Dissipative extension of the Ghirardi-Rimini-Weber model

In this paper, we present an extension of the Ghirardi-Rimini-Weber model for the spontaneous collapse of the wave function. Through the inclusion of dissipation, we avoid the divergence of the energy on the long-time scale, which affects the original model. In particular, we define jump operators, which depend on the momentum of the system and lead to an exponential relaxation of the energy to a finite value. The finite asymptotic energy is naturally associated to a collapse noise with a finite temperature, which is a basic realistic feature of our extended model. Remarkably, even in the presence of a low-temperature noise, the collapse model is effective.

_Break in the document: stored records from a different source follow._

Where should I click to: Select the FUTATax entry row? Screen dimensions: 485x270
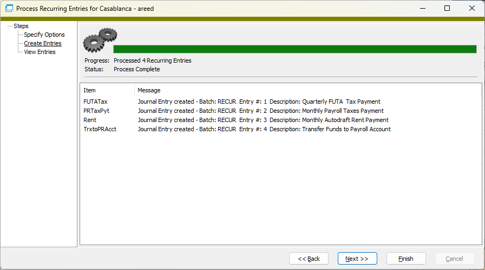[x=96, y=102]
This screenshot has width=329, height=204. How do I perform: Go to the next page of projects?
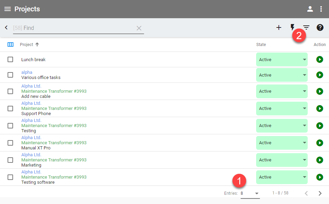(320, 193)
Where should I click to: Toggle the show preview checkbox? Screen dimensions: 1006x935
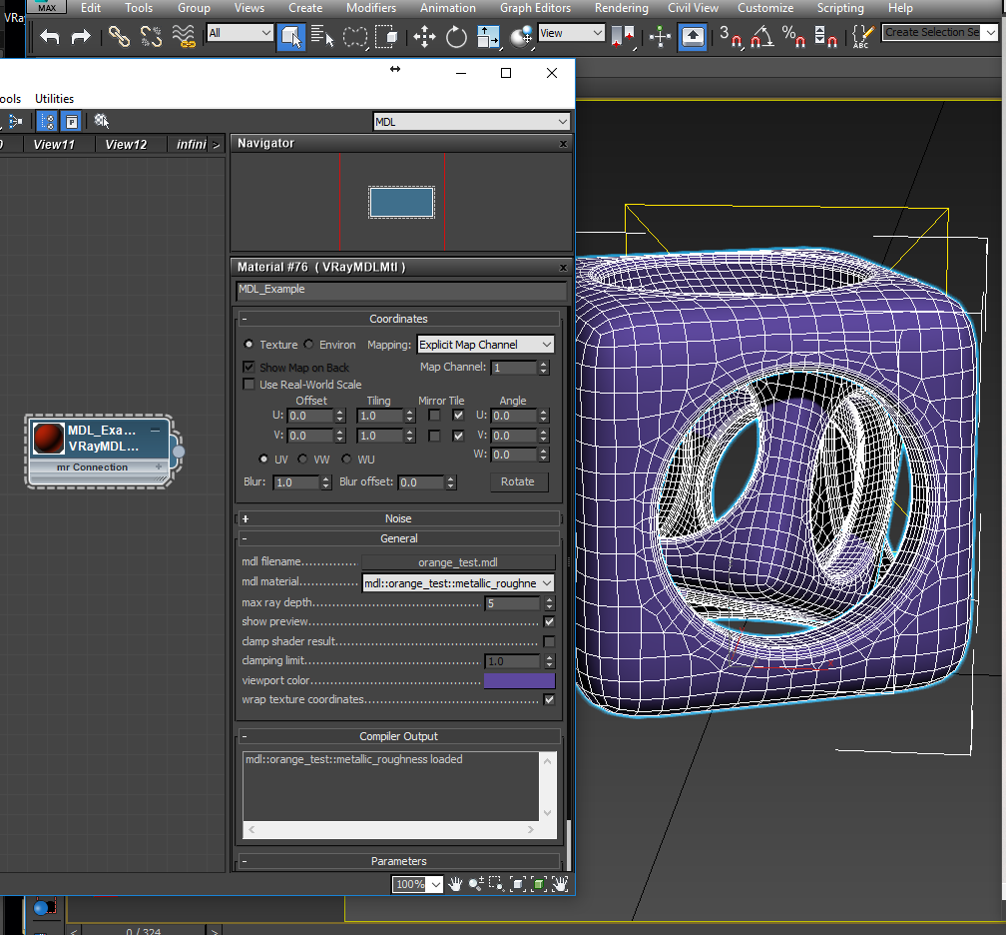click(549, 621)
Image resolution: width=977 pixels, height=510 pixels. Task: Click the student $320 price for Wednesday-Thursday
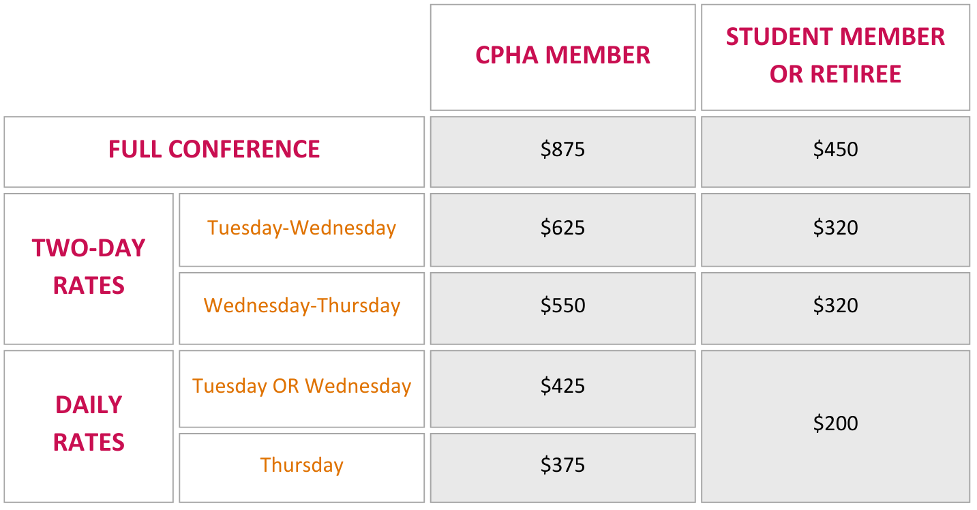[835, 308]
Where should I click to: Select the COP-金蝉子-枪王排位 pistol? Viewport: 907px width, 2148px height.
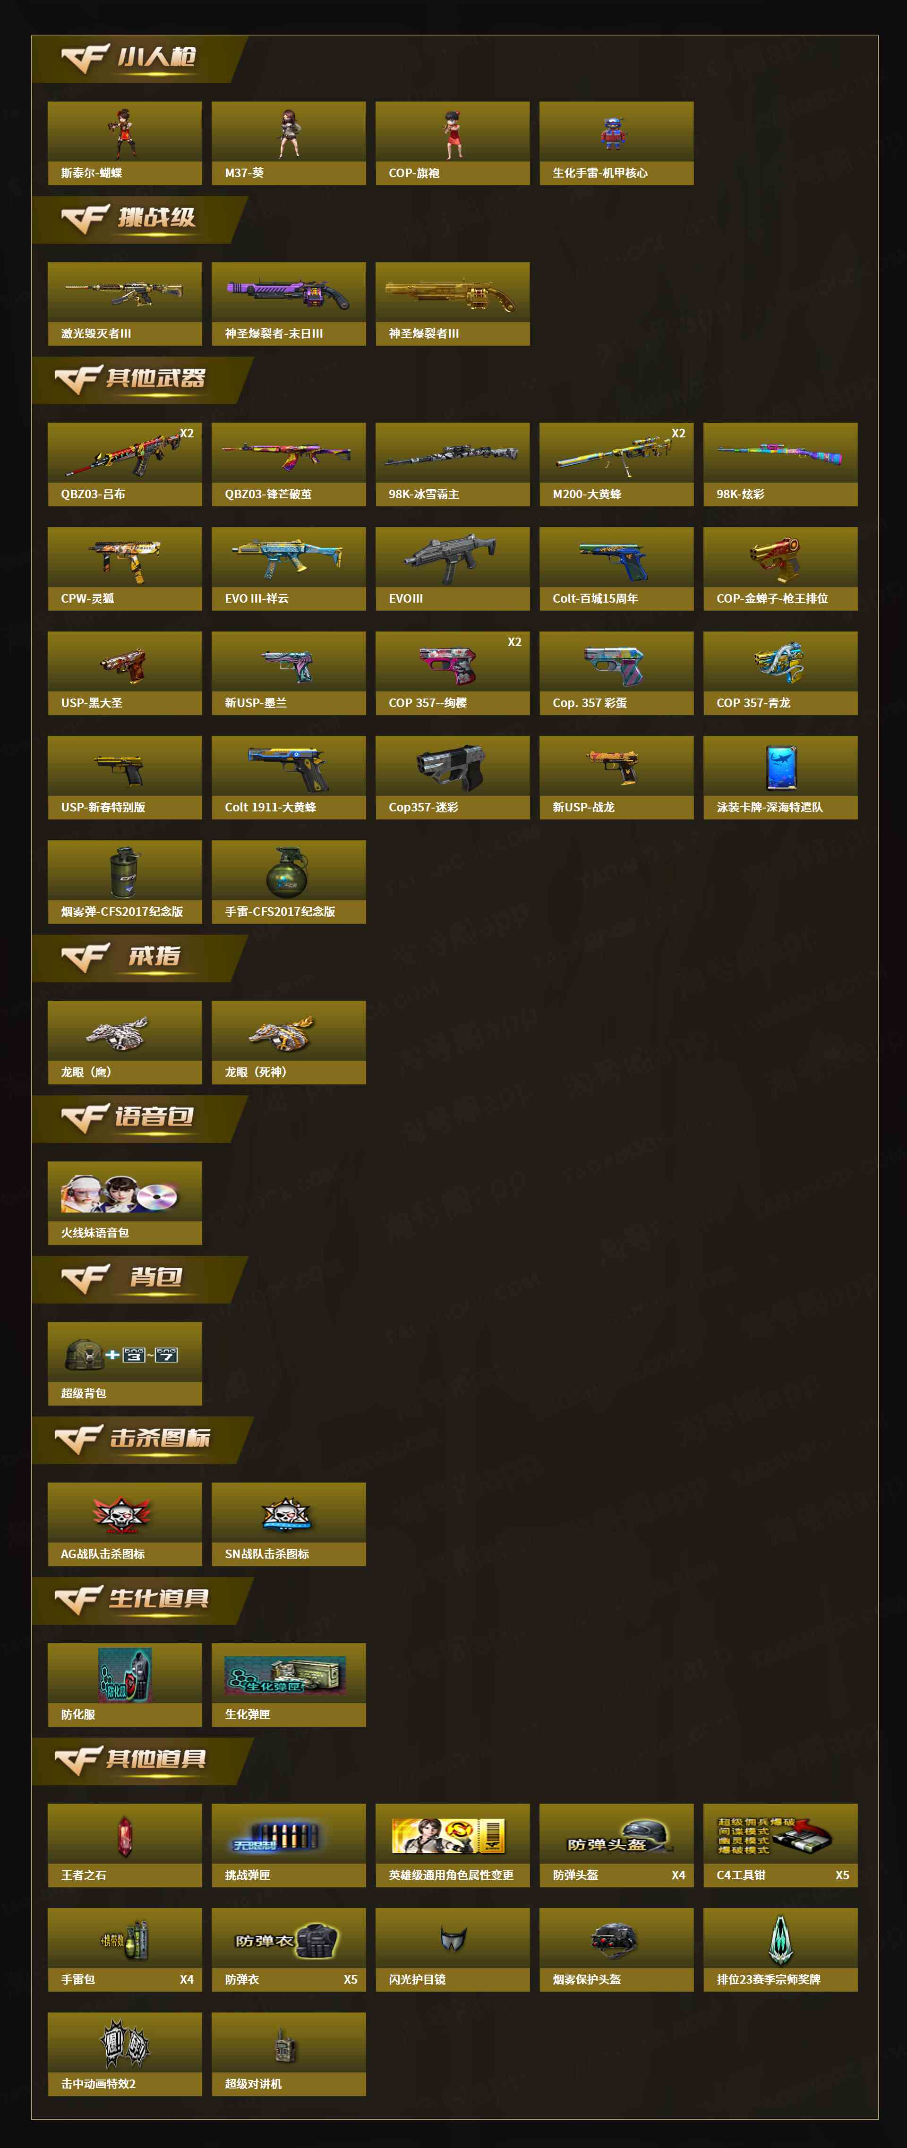pos(780,569)
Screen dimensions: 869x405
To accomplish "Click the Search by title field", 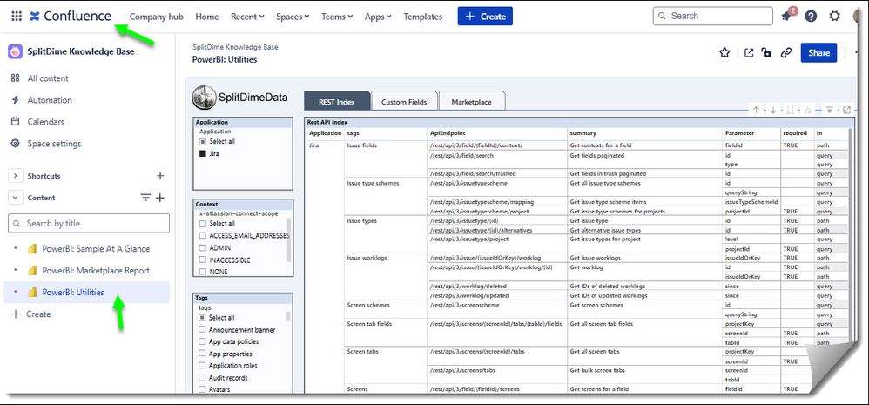I will [x=89, y=224].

The action of the jump operators still localizes the wave function and the relevance of the localization increases with the size of the system, according to the so-called amplification mechanism, which guarantees a unified description of the evolution of microscopic and macroscopic systems. We study in detail the features of our model, at the level of both the trajectories in the Hilbert space and the master equation for the average state of the system. In addition, we show that the dissipative Ghirardi-Rimini-Weber model, as well as the original one, can be fully characterized in a compact way by means of a proper stochastic differential equation.

Figure 1

Effect of the localization mechanism on (a) a Gaussian wave function $|\psi \rangle =|{\varphi }^{\alpha ,\beta ,\gamma }\rangle$ [see Eq. (5)] and (b) a superposition of Gaussian wave functions $|\psi \rangle =\frac{1}{\sqrt{2}}\left(\right|{\varphi }^{\alpha ,0,\gamma }\rangle +|{\varphi }^{-\alpha ,0,\gamma }\rangle )$ [see Eq. (9)]. The position probability distribution $\mathcal{P}\left(x\right)={\left|\langle x|\psi \rangle \right|}^2$ before the localization is given by the blue dashed line, the probability distribution after the localization ${\mathcal{P}}_y\left(x\right)={\left|\langle x|{\psi }_y\rangle \right|}^2$ is given by the black dotted dashed line, while the red line represents the normalized Gaussian distribution associated with the jump operator [see Eq. (2)]. The states after the localization are given by Eq. (6) (a) and by Eq. (10) with $y=\alpha$ (b).

Figure 2

Expected value of the position variance [see Eq. (41)] as a function of time (blue dots), compared with the deterministic unitary evolution (red line); the statistical mean is ob-tained over a sample of ${10}^5$ trajectories. (a), (b) Microscopic system: $M={10}^{-27}$ kg and jump rate given by $\lambda ={10}^{-16}{\text{s}}^{-1}$, with $\gamma =r_c^2$ (a) and $\gamma ={10}^{-6}{r}_c^2$ (b). (c), (d) Macroscopic system: $M={10}^{-3}$ kg and jump rate given by ${\lambda }_{\text{macro}}=N\lambda ={10}^7{\text{s}}^{-1}$, with $\gamma ={10}^6{r}_c^2$ (c) and $\gamma ={10}^{12}{r}_c^2$ (d). The initial variance is ${\left({\Delta }_{{\varphi }_0}X\right)}^2=\gamma /2$.